> **Your goal**:
Copy out every one of the following items word for word, altering nothing.

> **Records for this exercise**:
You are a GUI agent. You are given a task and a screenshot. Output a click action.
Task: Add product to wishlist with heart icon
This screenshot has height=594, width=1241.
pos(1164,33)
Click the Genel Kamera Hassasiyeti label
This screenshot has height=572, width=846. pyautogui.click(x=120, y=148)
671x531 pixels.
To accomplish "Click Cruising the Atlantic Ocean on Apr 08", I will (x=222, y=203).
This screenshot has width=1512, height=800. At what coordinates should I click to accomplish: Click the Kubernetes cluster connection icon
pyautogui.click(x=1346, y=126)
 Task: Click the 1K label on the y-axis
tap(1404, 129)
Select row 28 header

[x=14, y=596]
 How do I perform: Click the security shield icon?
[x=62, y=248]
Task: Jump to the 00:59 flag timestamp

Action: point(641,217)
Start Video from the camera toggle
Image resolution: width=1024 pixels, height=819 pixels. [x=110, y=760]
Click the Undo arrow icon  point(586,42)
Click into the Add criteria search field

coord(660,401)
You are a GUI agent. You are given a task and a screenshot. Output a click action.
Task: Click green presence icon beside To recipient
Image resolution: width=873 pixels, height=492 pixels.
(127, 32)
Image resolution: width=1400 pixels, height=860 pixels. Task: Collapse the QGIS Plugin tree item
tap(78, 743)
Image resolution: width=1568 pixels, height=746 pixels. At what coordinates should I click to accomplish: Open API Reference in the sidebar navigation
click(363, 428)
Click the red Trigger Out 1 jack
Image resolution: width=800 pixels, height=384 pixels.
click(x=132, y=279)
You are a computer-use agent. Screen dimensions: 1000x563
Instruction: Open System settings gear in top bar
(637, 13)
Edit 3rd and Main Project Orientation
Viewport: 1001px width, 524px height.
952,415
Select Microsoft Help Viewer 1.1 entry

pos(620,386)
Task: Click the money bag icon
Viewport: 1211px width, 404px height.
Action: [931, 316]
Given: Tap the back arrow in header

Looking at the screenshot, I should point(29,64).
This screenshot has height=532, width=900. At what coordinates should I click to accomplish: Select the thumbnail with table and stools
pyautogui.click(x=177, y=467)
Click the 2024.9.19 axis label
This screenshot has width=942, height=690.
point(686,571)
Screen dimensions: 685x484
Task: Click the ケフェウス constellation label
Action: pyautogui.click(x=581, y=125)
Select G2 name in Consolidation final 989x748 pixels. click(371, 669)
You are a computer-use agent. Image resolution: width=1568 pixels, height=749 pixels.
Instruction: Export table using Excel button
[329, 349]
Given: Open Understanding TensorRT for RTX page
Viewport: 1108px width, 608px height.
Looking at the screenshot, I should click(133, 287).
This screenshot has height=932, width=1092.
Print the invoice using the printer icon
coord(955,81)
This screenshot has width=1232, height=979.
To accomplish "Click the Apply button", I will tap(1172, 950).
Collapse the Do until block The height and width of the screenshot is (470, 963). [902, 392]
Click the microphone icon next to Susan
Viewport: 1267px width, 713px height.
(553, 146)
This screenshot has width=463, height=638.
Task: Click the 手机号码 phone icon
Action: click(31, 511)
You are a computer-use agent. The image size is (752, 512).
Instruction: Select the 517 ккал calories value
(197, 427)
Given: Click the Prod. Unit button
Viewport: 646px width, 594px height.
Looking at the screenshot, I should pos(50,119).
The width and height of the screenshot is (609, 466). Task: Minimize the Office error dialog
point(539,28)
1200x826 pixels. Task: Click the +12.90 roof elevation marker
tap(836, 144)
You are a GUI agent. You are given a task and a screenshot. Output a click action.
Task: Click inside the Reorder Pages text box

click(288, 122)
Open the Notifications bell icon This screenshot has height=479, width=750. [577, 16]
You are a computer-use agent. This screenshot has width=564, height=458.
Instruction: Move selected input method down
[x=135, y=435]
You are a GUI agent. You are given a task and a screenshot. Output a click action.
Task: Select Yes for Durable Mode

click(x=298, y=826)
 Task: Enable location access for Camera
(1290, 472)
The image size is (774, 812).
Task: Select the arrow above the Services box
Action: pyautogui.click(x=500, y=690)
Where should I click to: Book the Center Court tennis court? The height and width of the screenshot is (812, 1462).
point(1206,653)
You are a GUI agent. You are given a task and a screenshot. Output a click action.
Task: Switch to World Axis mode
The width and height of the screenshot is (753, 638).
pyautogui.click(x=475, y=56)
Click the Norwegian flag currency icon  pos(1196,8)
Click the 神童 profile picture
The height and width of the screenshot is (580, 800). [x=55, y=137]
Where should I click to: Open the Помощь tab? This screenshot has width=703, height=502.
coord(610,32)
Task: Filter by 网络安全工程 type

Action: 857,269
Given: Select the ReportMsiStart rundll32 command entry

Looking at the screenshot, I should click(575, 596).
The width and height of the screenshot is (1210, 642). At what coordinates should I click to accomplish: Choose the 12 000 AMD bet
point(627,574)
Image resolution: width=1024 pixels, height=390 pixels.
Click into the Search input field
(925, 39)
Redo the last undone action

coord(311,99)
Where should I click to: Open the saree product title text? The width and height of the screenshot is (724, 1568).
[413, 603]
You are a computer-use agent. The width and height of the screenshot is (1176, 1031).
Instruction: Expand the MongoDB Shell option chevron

> **Task solution**:
You are a GUI agent. You are given a task and a screenshot. Output a click action.
Task: Add product to wishlist with heart icon
This screenshot has height=594, width=1241.
pos(1164,33)
Click the Genel Kamera Hassasiyeti label
This screenshot has height=572, width=846. pyautogui.click(x=120, y=148)
671x531 pixels.
To accomplish "Click Cruising the Atlantic Ocean on Apr 08", I will (x=222, y=203).
This screenshot has width=1512, height=800. At what coordinates should I click to accomplish: Click the Kubernetes cluster connection icon
pyautogui.click(x=1346, y=126)
 Task: Click the 1K label on the y-axis
tap(1404, 129)
Select row 28 header

[x=14, y=596]
 How do I perform: Click the security shield icon?
[x=62, y=248]
Task: Jump to the 00:59 flag timestamp

Action: point(641,217)
Start Video from the camera toggle
Image resolution: width=1024 pixels, height=819 pixels. [x=110, y=760]
Click the Undo arrow icon  point(586,42)
Click into the Add criteria search field

coord(660,401)
You are a GUI agent. You are given a task and a screenshot. Output a click action.
Task: Click green presence icon beside To recipient
Image resolution: width=873 pixels, height=492 pixels.
(127, 32)
Image resolution: width=1400 pixels, height=860 pixels. Task: Collapse the QGIS Plugin tree item
tap(78, 743)
Image resolution: width=1568 pixels, height=746 pixels. At what coordinates should I click to accomplish: Open API Reference in the sidebar navigation
click(363, 428)
Click the red Trigger Out 1 jack
Image resolution: width=800 pixels, height=384 pixels.
click(x=132, y=279)
You are a computer-use agent. Screen dimensions: 1000x563
Instruction: Open System settings gear in top bar
(637, 13)
Edit 3rd and Main Project Orientation
Viewport: 1001px width, 524px height.
952,415
Select Microsoft Help Viewer 1.1 entry

pos(620,386)
Task: Click the money bag icon
Viewport: 1211px width, 404px height.
Action: [931, 316]
Given: Tap the back arrow in header

Looking at the screenshot, I should point(29,64).
This screenshot has height=532, width=900. At what coordinates should I click to accomplish: Select the thumbnail with table and stools
pyautogui.click(x=177, y=467)
Click the 2024.9.19 axis label
This screenshot has width=942, height=690.
point(686,571)
Screen dimensions: 685x484
Task: Click the ケフェウス constellation label
Action: pyautogui.click(x=581, y=125)
Select G2 name in Consolidation final 989x748 pixels. click(371, 669)
You are a computer-use agent. Image resolution: width=1568 pixels, height=749 pixels.
Instruction: Export table using Excel button
[329, 349]
Given: Open Understanding TensorRT for RTX page
Viewport: 1108px width, 608px height.
Looking at the screenshot, I should click(133, 287).
This screenshot has height=932, width=1092.
Print the invoice using the printer icon
coord(955,81)
This screenshot has width=1232, height=979.
To accomplish "Click the Apply button", I will tap(1172, 950).
Collapse the Do until block The height and width of the screenshot is (470, 963). [902, 392]
Click the microphone icon next to Susan
Viewport: 1267px width, 713px height.
(553, 146)
This screenshot has width=463, height=638.
Task: Click the 手机号码 phone icon
Action: click(31, 511)
You are a computer-use agent. The image size is (752, 512).
Instruction: Select the 517 ккал calories value
(197, 427)
Given: Click the Prod. Unit button
Viewport: 646px width, 594px height.
Looking at the screenshot, I should pos(50,119).
The width and height of the screenshot is (609, 466). Task: Minimize the Office error dialog
point(539,28)
1200x826 pixels. Task: Click the +12.90 roof elevation marker
tap(836, 144)
You are a GUI agent. You are given a task and a screenshot. Output a click action.
Task: Click inside the Reorder Pages text box

click(288, 122)
Open the Notifications bell icon This screenshot has height=479, width=750. [577, 16]
You are a computer-use agent. This screenshot has width=564, height=458.
Instruction: Move selected input method down
[x=135, y=435]
You are a GUI agent. You are given a task and a screenshot. Output a click action.
Task: Select Yes for Durable Mode

click(x=298, y=826)
 Task: Enable location access for Camera
(1290, 472)
The image size is (774, 812).
Task: Select the arrow above the Services box
Action: pyautogui.click(x=500, y=690)
Where should I click to: Book the Center Court tennis court? The height and width of the screenshot is (812, 1462).
point(1206,653)
You are a GUI agent. You are given a task and a screenshot. Output a click action.
Task: Switch to World Axis mode
The width and height of the screenshot is (753, 638).
pyautogui.click(x=475, y=56)
Click the Norwegian flag currency icon  pos(1196,8)
Click the 神童 profile picture
The height and width of the screenshot is (580, 800). [x=55, y=137]
Where should I click to: Open the Помощь tab? This screenshot has width=703, height=502.
coord(610,32)
Task: Filter by 网络安全工程 type

Action: 857,269
Given: Select the ReportMsiStart rundll32 command entry

Looking at the screenshot, I should click(575, 596).
The width and height of the screenshot is (1210, 642). At what coordinates should I click to accomplish: Choose the 12 000 AMD bet
point(627,574)
Image resolution: width=1024 pixels, height=390 pixels.
Click into the Search input field
(925, 39)
Redo the last undone action

coord(311,99)
Where should I click to: Open the saree product title text? The width and height of the screenshot is (724, 1568).
[413, 603]
You are a computer-use agent. The width and height of the screenshot is (1176, 1031).
Instruction: Expand the MongoDB Shell option chevron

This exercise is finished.